Lifelong Machine Learning in the Big Data Era - Tutorial at IJCAI 2015

Zhiyuan Chen and Bing Liu

New book: Lifelong Machine Learning, Morgan & Claypool publishers, 145 pages, November 2016.

A newer tutorial at KDD-2016: Lifelong Machine Learning Tutorial, (Title: lifelong machine learning and computer reading the Web), by Zhiyuan Chen, Estevam Hruschka, and Bing Liu on August 13, 2016, San Francisco, USA.

IJCAI-2015 Tutorial Slides --- (My Lifelong Learning Research Page)

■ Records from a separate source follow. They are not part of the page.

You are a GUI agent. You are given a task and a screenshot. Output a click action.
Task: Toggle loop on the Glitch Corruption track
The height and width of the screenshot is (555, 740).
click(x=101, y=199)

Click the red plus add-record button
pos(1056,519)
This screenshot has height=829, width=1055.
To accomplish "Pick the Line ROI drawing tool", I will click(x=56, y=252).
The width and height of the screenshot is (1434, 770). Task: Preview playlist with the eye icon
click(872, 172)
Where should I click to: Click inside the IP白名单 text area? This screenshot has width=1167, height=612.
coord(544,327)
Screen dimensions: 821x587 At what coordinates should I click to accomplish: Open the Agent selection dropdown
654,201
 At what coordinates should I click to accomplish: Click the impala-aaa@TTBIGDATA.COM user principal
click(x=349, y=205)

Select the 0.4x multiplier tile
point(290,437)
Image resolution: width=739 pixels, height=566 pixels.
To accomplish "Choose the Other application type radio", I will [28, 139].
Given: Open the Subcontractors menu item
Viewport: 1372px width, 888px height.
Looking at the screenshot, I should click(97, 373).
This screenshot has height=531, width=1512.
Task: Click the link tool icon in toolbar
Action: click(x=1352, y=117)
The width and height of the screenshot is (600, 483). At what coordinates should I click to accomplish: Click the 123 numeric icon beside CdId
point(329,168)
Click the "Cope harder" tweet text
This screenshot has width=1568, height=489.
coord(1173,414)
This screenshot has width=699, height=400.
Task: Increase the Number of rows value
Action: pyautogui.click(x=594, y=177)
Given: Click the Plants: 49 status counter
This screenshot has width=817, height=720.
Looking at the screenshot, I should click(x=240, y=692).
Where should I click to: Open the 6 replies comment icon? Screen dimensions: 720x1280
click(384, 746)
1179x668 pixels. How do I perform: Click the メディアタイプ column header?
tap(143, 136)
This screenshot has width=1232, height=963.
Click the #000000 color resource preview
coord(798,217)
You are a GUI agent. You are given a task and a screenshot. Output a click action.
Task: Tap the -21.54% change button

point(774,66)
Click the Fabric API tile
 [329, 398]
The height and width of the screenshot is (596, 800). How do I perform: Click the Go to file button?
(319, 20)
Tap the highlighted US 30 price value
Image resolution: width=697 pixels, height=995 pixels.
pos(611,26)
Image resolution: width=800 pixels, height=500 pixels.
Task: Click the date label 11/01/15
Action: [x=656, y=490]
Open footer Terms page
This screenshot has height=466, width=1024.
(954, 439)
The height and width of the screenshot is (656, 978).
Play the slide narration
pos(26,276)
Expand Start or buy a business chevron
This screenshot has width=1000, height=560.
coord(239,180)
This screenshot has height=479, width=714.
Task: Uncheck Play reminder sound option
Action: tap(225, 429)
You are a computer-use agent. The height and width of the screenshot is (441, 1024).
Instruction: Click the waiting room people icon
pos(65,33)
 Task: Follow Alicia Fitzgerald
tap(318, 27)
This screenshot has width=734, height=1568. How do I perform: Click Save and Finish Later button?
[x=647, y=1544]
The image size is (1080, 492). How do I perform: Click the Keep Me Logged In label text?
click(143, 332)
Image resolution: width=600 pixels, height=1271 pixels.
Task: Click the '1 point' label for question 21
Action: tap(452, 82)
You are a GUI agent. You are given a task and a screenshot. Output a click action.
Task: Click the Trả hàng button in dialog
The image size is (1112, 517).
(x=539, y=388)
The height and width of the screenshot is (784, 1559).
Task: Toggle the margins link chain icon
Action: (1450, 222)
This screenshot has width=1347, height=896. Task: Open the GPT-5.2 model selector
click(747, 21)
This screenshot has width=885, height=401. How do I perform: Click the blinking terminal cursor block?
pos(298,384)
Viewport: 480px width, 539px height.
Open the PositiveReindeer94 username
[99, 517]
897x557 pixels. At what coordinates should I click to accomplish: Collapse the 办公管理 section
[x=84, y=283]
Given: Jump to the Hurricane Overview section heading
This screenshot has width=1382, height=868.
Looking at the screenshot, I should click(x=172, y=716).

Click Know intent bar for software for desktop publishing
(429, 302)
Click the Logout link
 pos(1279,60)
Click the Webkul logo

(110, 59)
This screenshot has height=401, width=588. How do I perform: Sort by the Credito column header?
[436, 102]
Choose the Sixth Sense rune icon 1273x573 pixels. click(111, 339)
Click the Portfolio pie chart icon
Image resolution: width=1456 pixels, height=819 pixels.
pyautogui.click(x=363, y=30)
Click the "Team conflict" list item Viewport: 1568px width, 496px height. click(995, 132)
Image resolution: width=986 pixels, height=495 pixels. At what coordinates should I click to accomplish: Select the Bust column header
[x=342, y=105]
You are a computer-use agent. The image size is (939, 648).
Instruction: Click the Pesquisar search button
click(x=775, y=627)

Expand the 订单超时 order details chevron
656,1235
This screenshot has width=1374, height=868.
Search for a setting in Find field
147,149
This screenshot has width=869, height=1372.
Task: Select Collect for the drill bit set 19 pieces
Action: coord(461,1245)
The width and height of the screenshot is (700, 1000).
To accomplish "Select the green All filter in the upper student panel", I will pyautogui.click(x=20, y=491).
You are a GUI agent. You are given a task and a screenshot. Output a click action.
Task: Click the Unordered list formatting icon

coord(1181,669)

This tutorial covers the important problem and existing techniques of lifelong machine learning (or lifelong learning) and discusses opportunities and challenges of big data for lifelong machine learning. The tutorial has been given at the 24th International Joint Conference on Artificial Intelligence (IJCAI 2015), July 25-31, 2015, Buenos Aires, Argentina.

Description

Lifelong machine learning (LML) aims to design and develop computational systems and algorithms that learn as humans do, i.e., retaining the results learned in the past, abstracting knowledge from them, and using the knowledge to help future learning and problem solving. The rationale is that when faced with a new situation, we humans use our previous experience and knowledge to help deal with and learn from the new situation. We learn and accumulate knowledge continuously. It is essential to incorporate this capability in an AI system to make it versatile, holistic, and intelligent. Current research in lifelong learning is still in its infancy. Through this tutorial we would like to introduce the existing techniques and to encourage researchers to work on this problem. We also want to highlight the tremendous opportunities offered by big data to make major progresses in lifelong learning and in AI.

Lifelong Learning vs. Transfer Learning vs. Multitask Learning

In the tutorial, several people asked about the differences of transfer learning, multitask learning, and lifelong learning. The descriptions of these concepts in the literature are quite confusing as they are closely related and overlap. In a paper about lifelong learning, the authors may propose a technique that is actually for multitask learning or transfer learning. Let me give my view. But first, let me state the general definitions given in the existing literature based on my understanding.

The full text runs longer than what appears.